**Task**
Beginning with the line where "This screenshot has" appears, restate each line word for word until the data ends. Pictures do not go in.

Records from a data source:
◆ ◆ ◆ ◆ ◆
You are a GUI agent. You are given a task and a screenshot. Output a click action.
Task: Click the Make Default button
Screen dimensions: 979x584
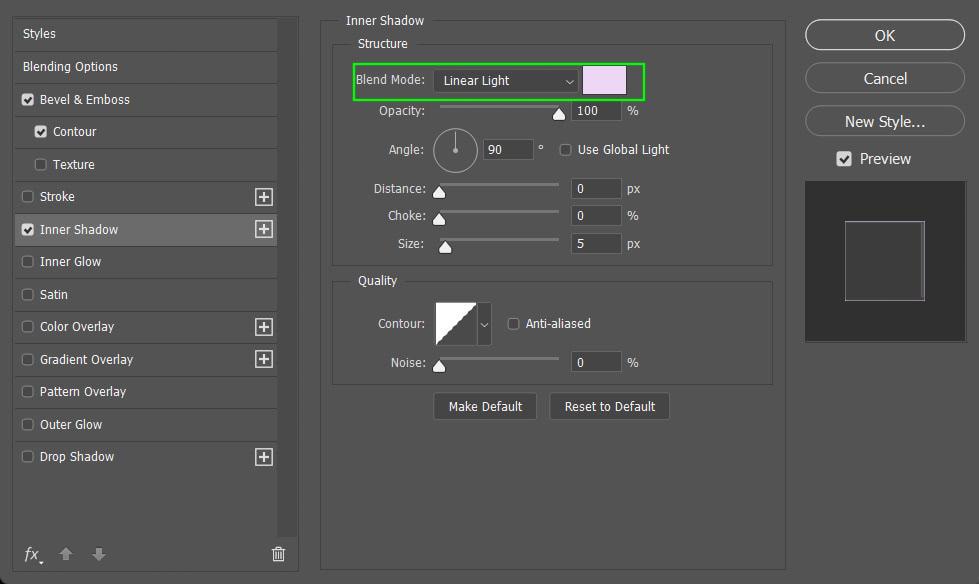click(x=485, y=407)
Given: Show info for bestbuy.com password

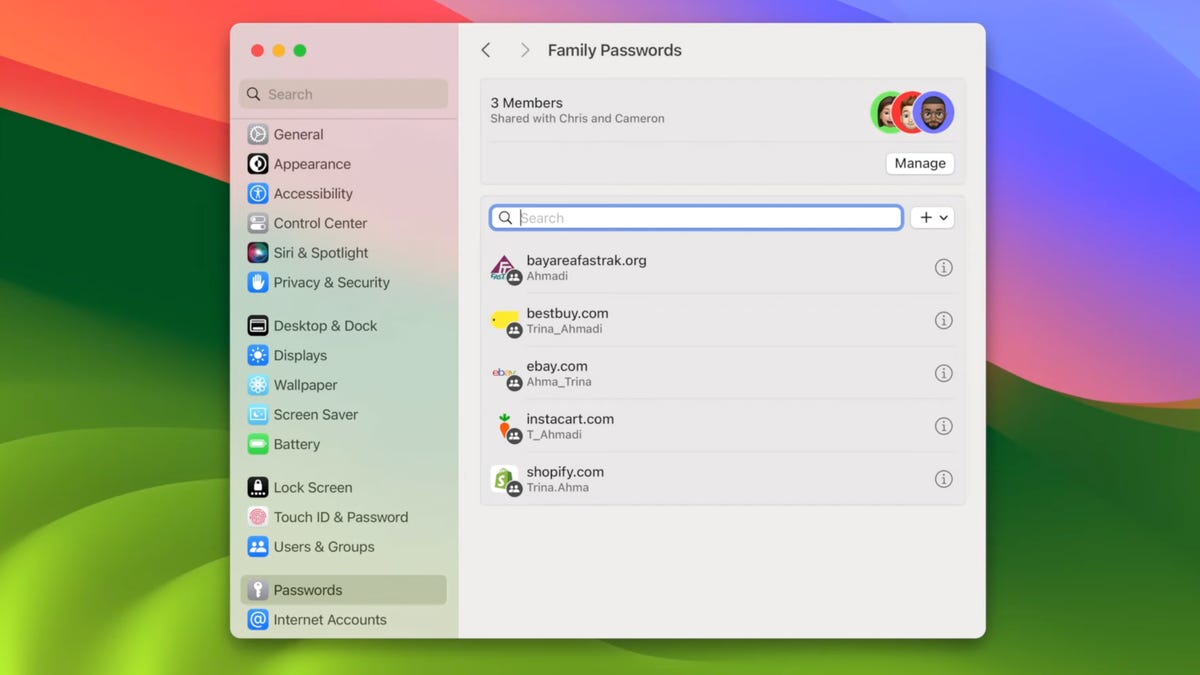Looking at the screenshot, I should pyautogui.click(x=943, y=320).
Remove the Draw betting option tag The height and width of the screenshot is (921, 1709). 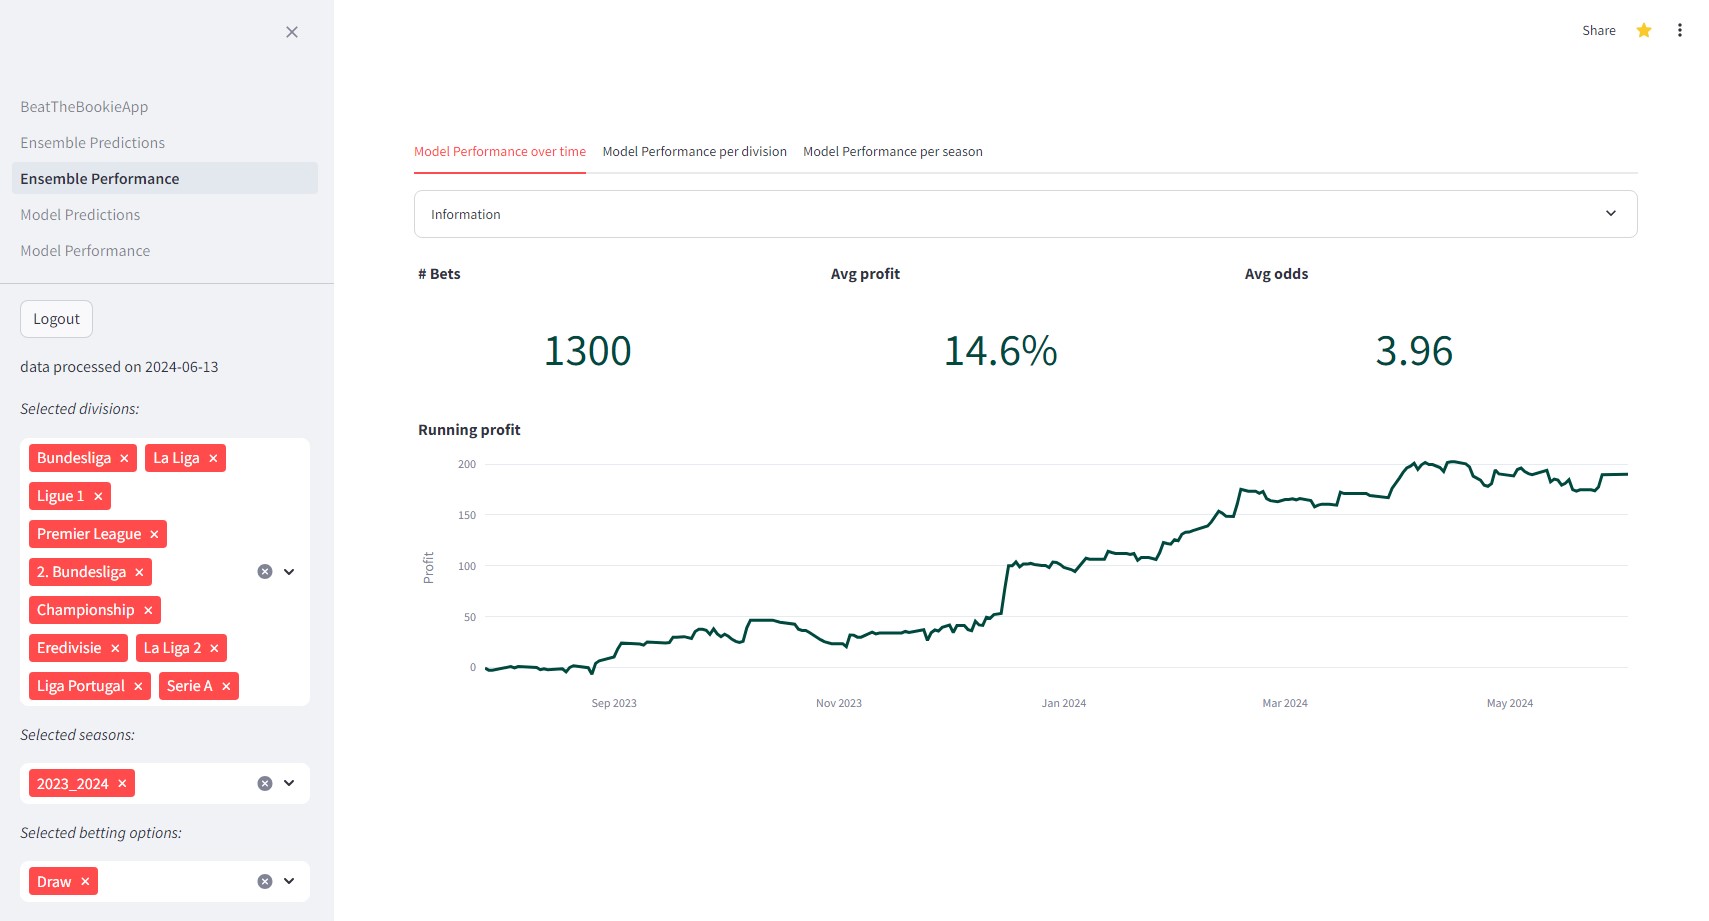(85, 882)
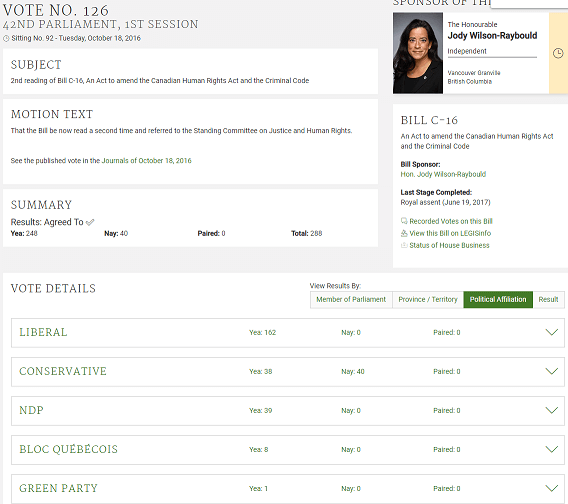Screen dimensions: 568x504
Task: Expand the Bloc Québécois row chevron
Action: [551, 449]
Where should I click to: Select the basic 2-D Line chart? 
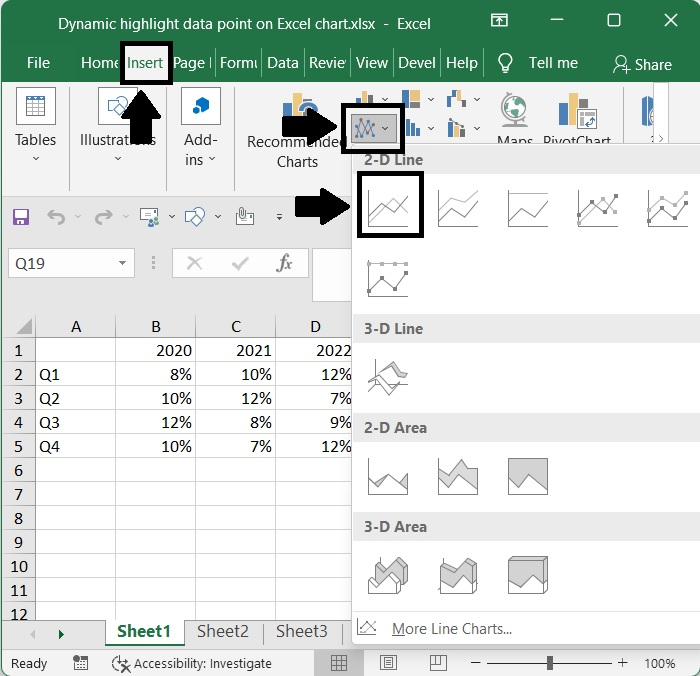388,206
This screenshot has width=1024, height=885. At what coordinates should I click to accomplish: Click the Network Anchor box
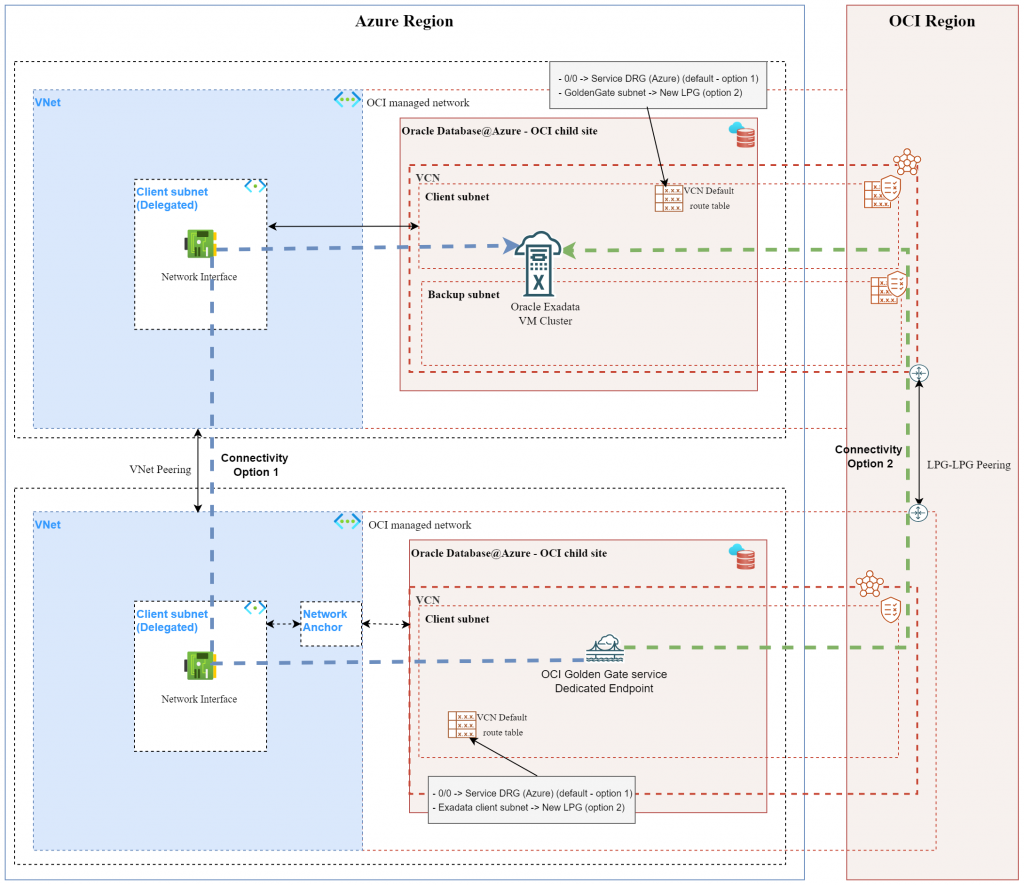point(325,621)
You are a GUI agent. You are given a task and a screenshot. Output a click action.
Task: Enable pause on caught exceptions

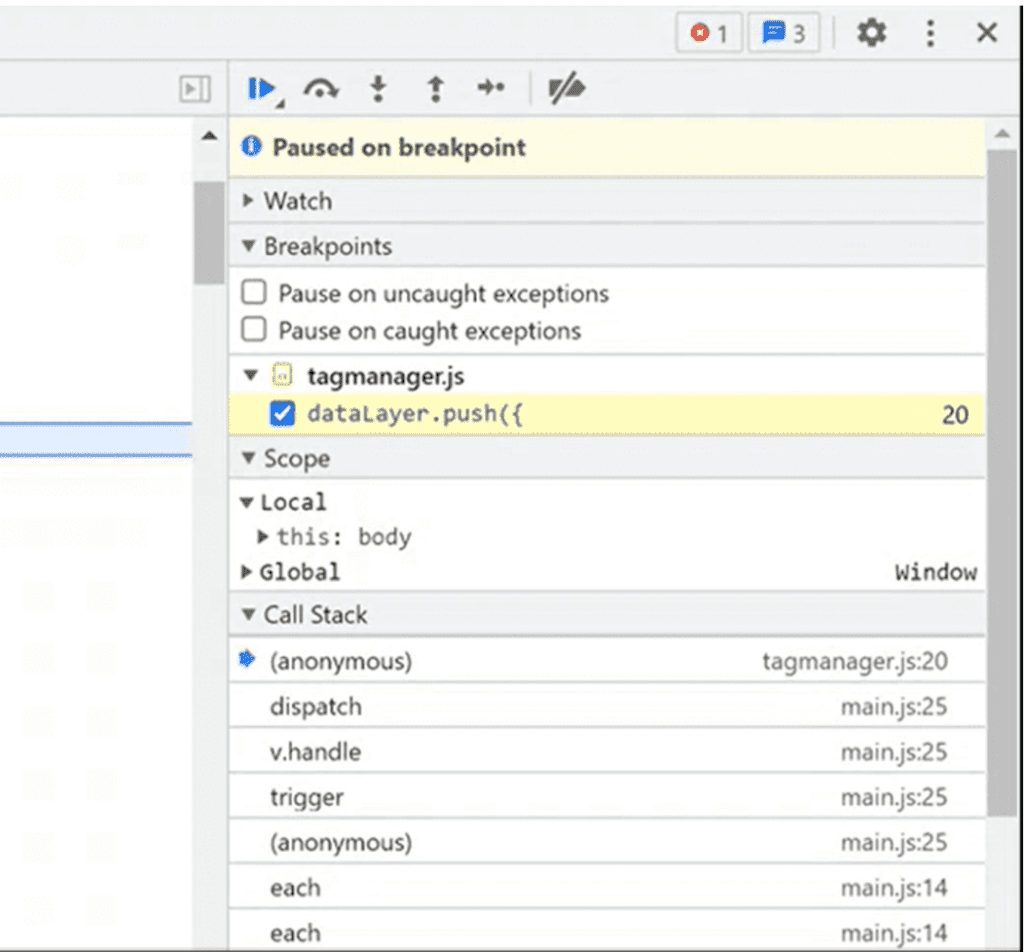[253, 331]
◆ ◆ ◆ ◆ ◆
**Exercise result**
This screenshot has width=1024, height=885. At what coordinates should I click to accomplish: Click the Network Anchor box
point(325,621)
You are a GUI agent. You are given a task and a screenshot. Output a click action.
Task: Enable pause on caught exceptions

[253, 331]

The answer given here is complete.